Job strain and ERI are general measures of job stress, and we did not measure occupation-specific risk factors in social work that may be associated with the high risk of work disability due to CMD. However, a low sensitivity of measures for different groups is a natural feature of a comparative study across occupations that is based on measuring common exposure variables and their impact. A wide range of other work-related risk factors in social work have been identified (14–18), which are in general related to aspects such as poor job design, not being valued and respected at the workplace, and occupational uncertainty, and these have been associated with the risk of work disability due to CMD (9).
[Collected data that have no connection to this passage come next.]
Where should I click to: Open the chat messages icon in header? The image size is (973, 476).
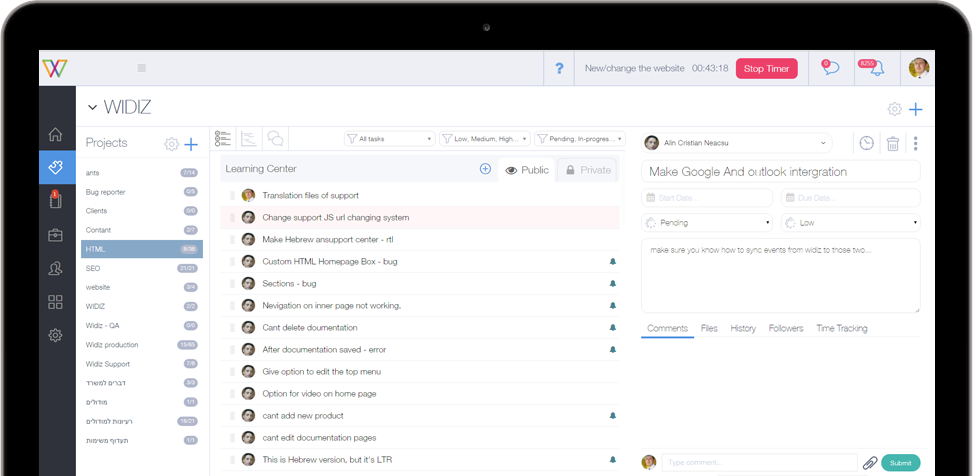[x=831, y=68]

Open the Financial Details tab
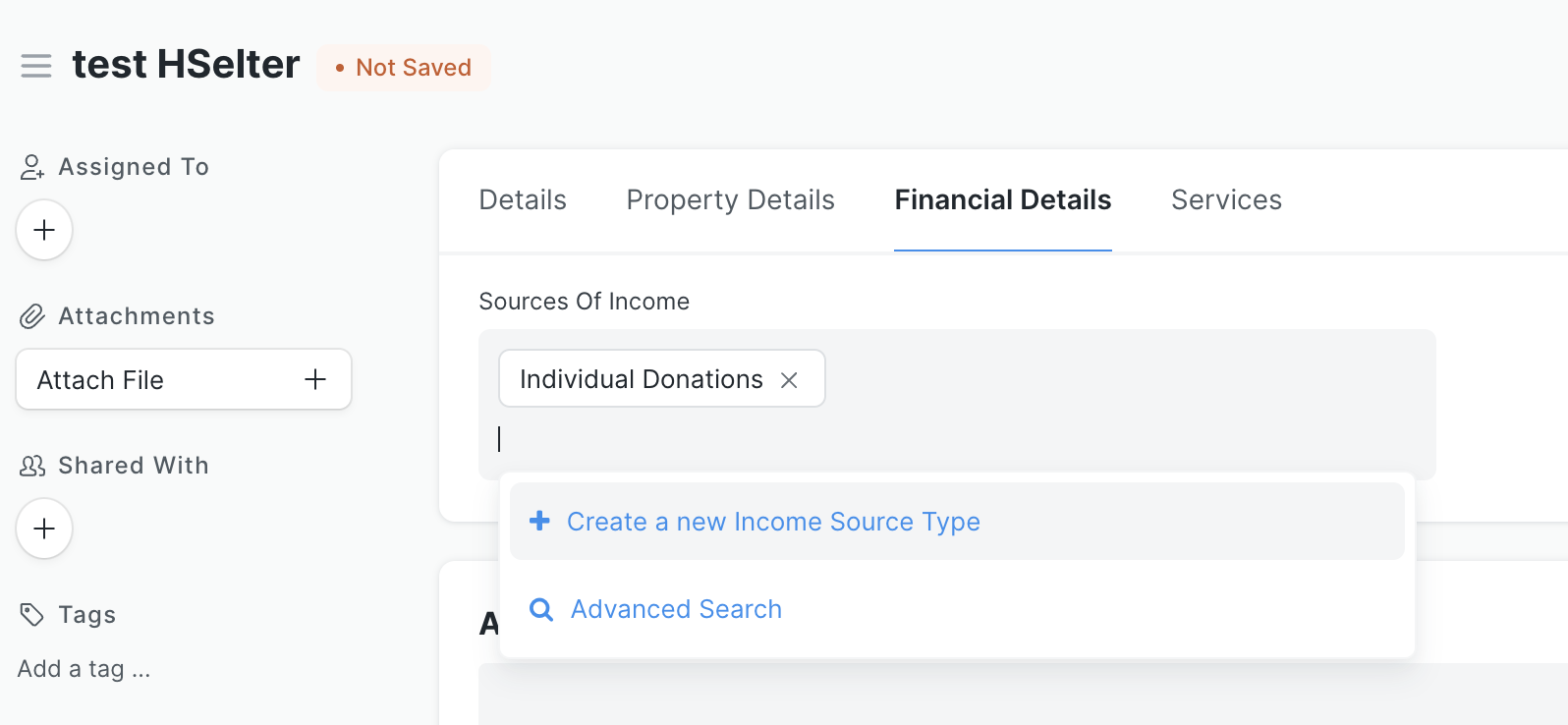[x=1001, y=199]
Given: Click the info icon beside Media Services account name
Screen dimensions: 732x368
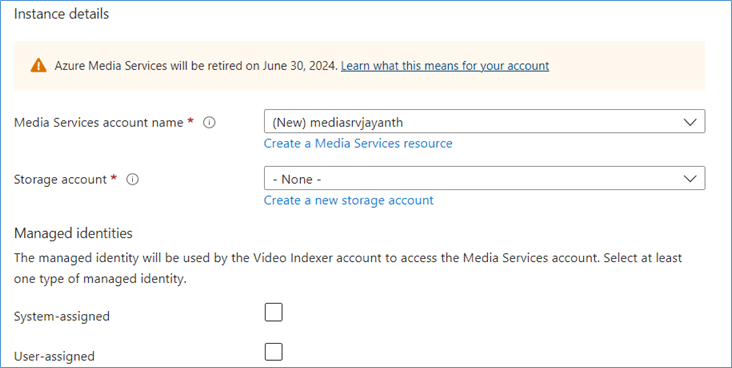Looking at the screenshot, I should [x=210, y=122].
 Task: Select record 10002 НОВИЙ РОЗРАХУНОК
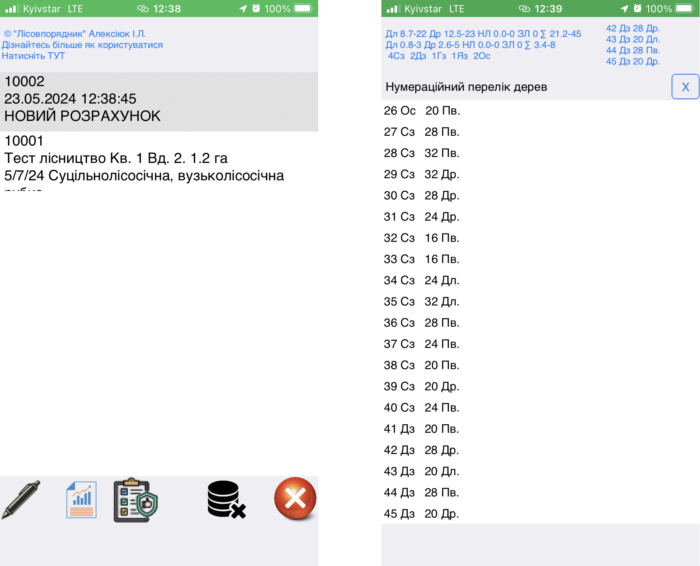click(160, 99)
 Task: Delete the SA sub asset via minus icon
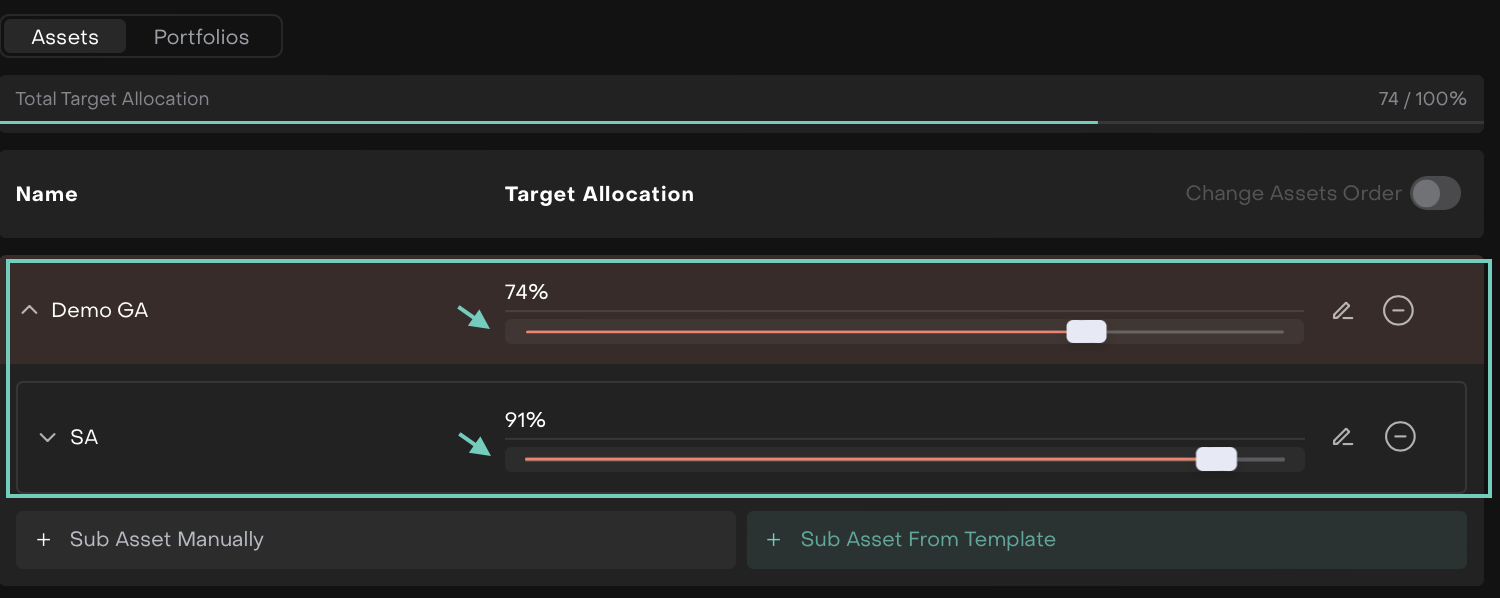(x=1400, y=437)
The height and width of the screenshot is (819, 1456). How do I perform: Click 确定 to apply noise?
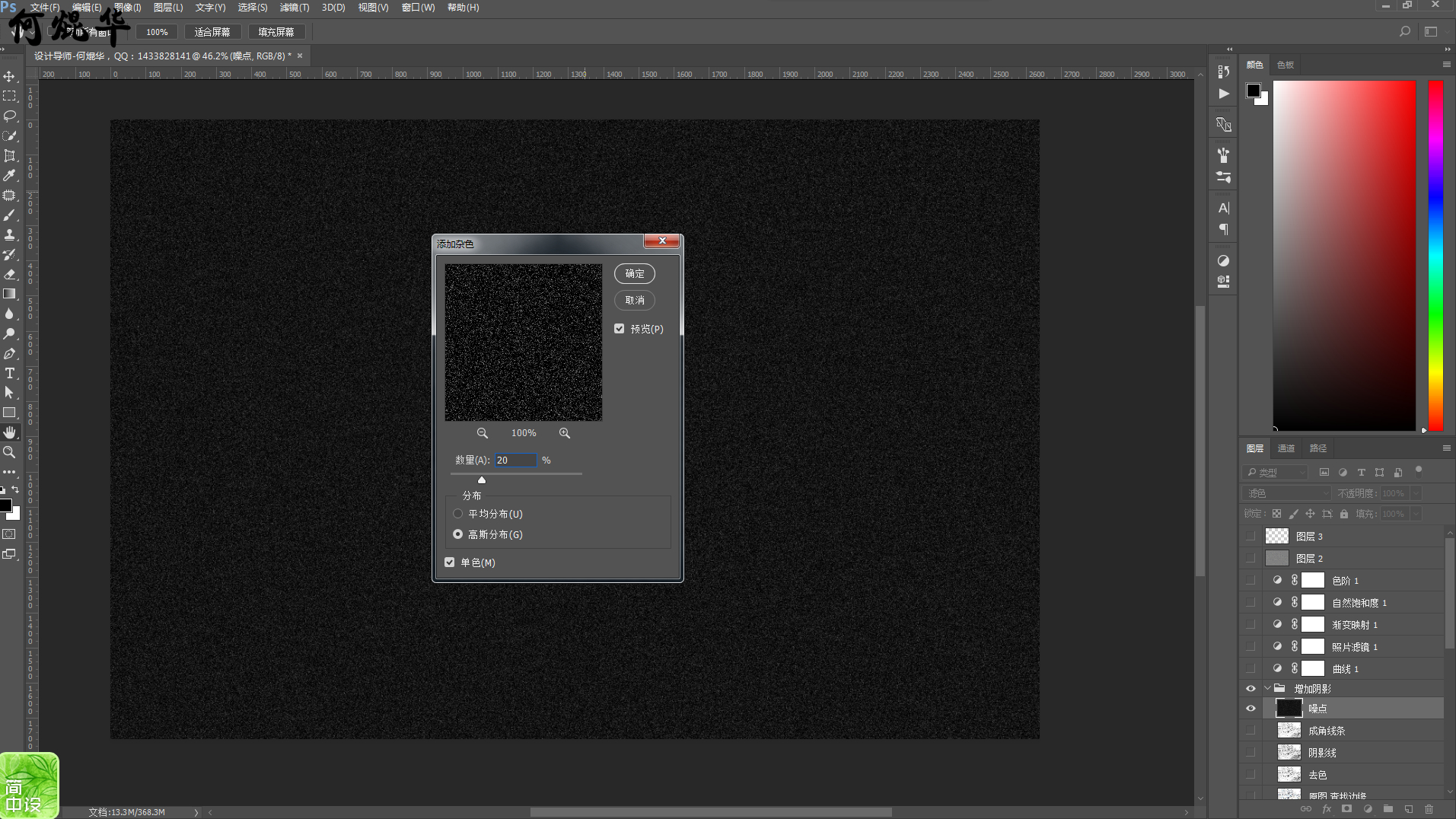coord(634,274)
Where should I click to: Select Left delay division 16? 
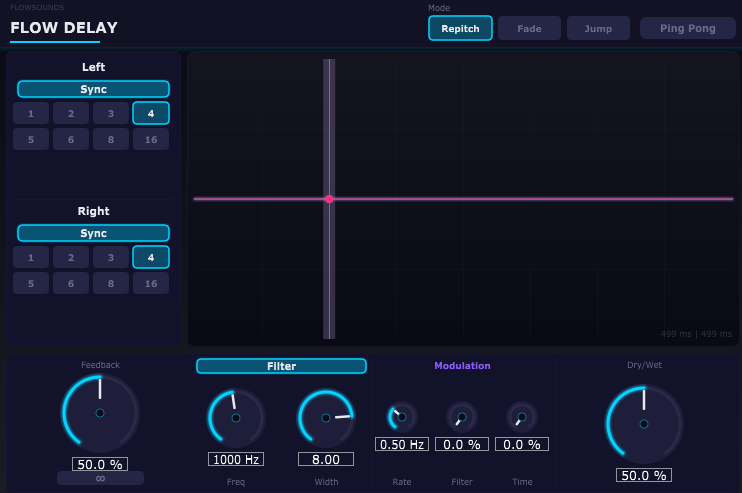[151, 139]
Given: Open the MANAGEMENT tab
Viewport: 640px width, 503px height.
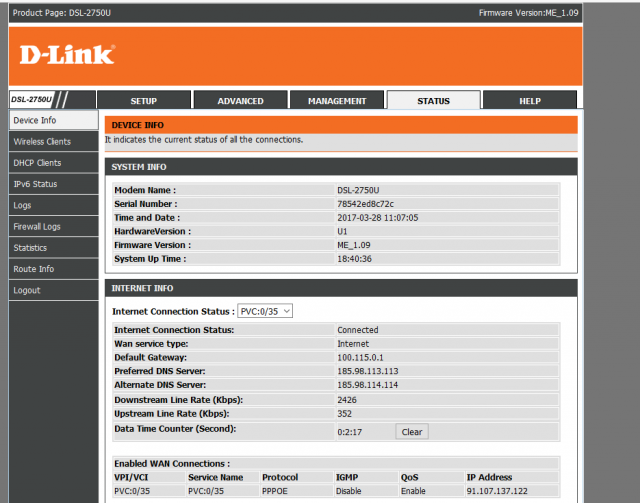Looking at the screenshot, I should [x=337, y=101].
Occupational differences may also be explained by accumulation of multiple risk factors (37) or quality of job demands (eg, type of clientele, emotional demands or risk of threats or violence) in contrast to quantitative demands (34). Future studies could investigate other risk factors prevalent in social work that were not measured in this study (15, 17, 18), preferably with counterfactual mediation analysis, compared with traditional mediation analysis.
Implications
Our study has two major implications. First, health and social care professionals and social workers in particular have an elevated risk of work disability due to CMD. Second, our findings suggest that balancing job demands and control as well as the high efforts and low rewards in social work could reduce the risk of work disability due to CMD to some extent, but that other factors are likely more important. Previous studies suggest that potential mediators are likely related to high client work demands. In addition to those, a major challenge in social work is the high rate of turnover and lack of qualified employees. Reducing turnover would also likely reduce job strain and ERI as well as client work demands. Policy makers could reduce job stress related to lack of resources and turnover in social work by allocating adequate resources into social work (16–18, 33), but the psychosocial conditions should be improved as well.
Identification of potential risk factors is important, because it can guide organizations in planning interventions and preventive strategies to counter the high risk of work disability due to CMD and support return to work. For example, organizational and professional commitment, job satisfaction, a supportive organizational culture and climate, reduced workload, peer and management support and supervision have been associated with decreased burnout and turnover and higher employee resilience for high job demands (18). Thus, organizational practices that develop these aspects could also reduce the risk of work disability due to CMD. Future studies could utilize randomized controlled trials to investigate whether such practices could buffer the risk of work disability due to CMD in social work. Also, research is needed to provide information about effective organizational interventions for reducing job strain and ERI.
Concluding remarks
Social workers had a higher risk of work disability due to CMD as compared with education and non-human service professionals. The risk was similar between social workers and other health and social care professionals. Job stress mediated the excess risk of work disability only in comparison with education professionals and only to a rather small extent.